I usually wait until Christmas to lurk around the Whitehorse liquor store in search of sexy new beer products, but September brought a surprise: Guinness Black Lager. Guinness has been throwing some heavy coin into advertising this new product. The U.S. commercials adopt the beautiful-people-cocktail-party-scene to portray the beer as a sleek, sophisticated drinking option.
Here in unsophisticated Canada, Guinness’s marketing campaign focused more on the beer itself, apparently because Canadians are more beer-aware… and, um, less sexy? Roll film: “Of all the things that can take you by surprise on St. Patrick’s Day, here’s one you can enjoy: the surprisingly refreshing taste of Guinness Black Lager.”
The less desirable surprise pictured in the commercial is an old, male bagpipe player bending way too far forward to tie his shoe while the viewer stands uncomfortably behind him.
Black lagers are an interesting style group. The original black lagers were brewed in European nations like Germany in the early 1800s: dunkels and schwarzbier, for example. These were likely the original lagers.
As the century progressed and paler malts became more available through greater control of the kilning process, the lighter coloured lagers we know today emerged. Quick note: lagers are distinguished from ales primarily by the use of lager yeast for fermentation and the prolonged cold storage (lagering) of the beer before it is sold.

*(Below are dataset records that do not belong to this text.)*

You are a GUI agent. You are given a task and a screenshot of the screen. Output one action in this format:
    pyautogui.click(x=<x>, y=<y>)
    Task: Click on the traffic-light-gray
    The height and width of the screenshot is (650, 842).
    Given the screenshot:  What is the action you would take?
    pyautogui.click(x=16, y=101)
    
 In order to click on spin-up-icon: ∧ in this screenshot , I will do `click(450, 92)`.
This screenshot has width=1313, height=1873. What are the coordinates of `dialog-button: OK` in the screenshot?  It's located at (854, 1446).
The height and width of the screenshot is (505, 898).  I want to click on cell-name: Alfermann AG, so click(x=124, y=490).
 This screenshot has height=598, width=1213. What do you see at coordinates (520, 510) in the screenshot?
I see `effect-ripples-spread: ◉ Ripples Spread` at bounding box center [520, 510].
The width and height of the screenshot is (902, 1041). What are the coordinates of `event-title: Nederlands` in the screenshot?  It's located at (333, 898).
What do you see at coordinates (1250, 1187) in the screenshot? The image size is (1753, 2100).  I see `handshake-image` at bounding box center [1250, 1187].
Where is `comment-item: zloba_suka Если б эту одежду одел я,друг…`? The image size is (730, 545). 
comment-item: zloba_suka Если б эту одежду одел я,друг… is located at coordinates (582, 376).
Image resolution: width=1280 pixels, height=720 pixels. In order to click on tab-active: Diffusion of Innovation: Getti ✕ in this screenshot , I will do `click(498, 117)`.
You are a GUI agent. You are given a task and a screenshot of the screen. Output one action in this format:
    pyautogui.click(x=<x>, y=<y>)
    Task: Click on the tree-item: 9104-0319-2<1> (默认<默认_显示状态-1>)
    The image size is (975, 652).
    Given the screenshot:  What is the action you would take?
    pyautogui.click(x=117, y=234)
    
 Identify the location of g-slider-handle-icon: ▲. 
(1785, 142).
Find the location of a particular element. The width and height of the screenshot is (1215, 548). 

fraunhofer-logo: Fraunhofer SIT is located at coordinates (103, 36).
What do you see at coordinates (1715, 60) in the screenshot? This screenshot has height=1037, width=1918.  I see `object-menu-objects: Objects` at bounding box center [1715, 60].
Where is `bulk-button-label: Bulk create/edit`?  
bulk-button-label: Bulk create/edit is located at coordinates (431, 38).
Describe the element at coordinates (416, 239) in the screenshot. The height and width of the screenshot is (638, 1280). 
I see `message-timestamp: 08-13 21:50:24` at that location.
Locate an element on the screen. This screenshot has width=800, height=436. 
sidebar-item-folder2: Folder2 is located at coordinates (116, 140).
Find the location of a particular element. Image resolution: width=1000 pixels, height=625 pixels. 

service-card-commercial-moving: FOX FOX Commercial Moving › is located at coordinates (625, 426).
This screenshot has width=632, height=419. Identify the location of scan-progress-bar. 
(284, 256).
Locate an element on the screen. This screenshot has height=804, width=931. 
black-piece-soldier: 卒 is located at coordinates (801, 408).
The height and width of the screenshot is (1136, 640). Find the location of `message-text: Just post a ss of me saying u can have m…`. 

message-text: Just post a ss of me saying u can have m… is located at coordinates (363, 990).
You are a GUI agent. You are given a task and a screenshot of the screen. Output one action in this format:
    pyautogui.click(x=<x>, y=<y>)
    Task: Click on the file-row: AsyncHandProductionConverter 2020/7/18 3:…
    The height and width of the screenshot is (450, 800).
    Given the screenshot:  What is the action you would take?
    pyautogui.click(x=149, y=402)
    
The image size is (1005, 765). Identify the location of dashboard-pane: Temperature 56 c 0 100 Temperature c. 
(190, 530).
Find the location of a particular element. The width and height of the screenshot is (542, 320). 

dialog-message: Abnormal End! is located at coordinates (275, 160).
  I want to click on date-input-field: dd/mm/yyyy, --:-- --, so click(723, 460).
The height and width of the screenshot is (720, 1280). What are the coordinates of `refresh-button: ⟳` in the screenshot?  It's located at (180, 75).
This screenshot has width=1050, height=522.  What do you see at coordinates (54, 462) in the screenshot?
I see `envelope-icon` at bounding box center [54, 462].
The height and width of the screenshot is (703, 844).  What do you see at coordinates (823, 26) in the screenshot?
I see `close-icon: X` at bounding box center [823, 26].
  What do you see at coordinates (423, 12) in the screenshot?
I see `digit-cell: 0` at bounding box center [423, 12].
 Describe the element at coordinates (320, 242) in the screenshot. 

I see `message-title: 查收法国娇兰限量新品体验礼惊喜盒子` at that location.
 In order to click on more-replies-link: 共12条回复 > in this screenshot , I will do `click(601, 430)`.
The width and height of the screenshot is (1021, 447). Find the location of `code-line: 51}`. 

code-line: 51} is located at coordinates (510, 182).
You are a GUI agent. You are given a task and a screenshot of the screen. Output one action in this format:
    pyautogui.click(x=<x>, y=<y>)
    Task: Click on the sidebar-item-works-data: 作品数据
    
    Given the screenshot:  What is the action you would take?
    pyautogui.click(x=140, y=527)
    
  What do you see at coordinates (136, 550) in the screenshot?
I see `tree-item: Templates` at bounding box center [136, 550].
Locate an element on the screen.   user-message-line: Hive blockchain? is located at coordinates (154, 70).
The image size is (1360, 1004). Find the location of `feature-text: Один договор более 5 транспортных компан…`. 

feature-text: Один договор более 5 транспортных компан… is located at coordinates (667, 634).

You can make a black lager from the recipe used to brew Stella Artois or Beck’s pilsner by adding dark roasted malts to the recipe. Stella Artois Dark was launched in 2010. The company’s president referred to it as a lager likely to be consumed during “down-tempo, reflective occasions,” whatever that means.
Why would Guinness, who makes a supremely popular stout (an ale, not a lager), venture into black lager land? I can only guess they want to woo drinkers who think Guinness stout is too heavy, which is crazy-talk.
Guinness stout is a light beer. It is only 4.2 per cent alcohol by volume and less caloric than your typical 5 per cent beer.
Guinness Black Lager is Guinness-lite (albeit 4.5 percent) and may actually succeed in wooing drinkers into the world of dark beers. The beer smells pleasantly grainy and has a light body. Like regular Guinness, it has very low hopping rates and derives some of its minimal bitterness from the use of roasted barley.
It’s a good first step world of dark beers, but if you’re already entrenched in that world, don’t bother.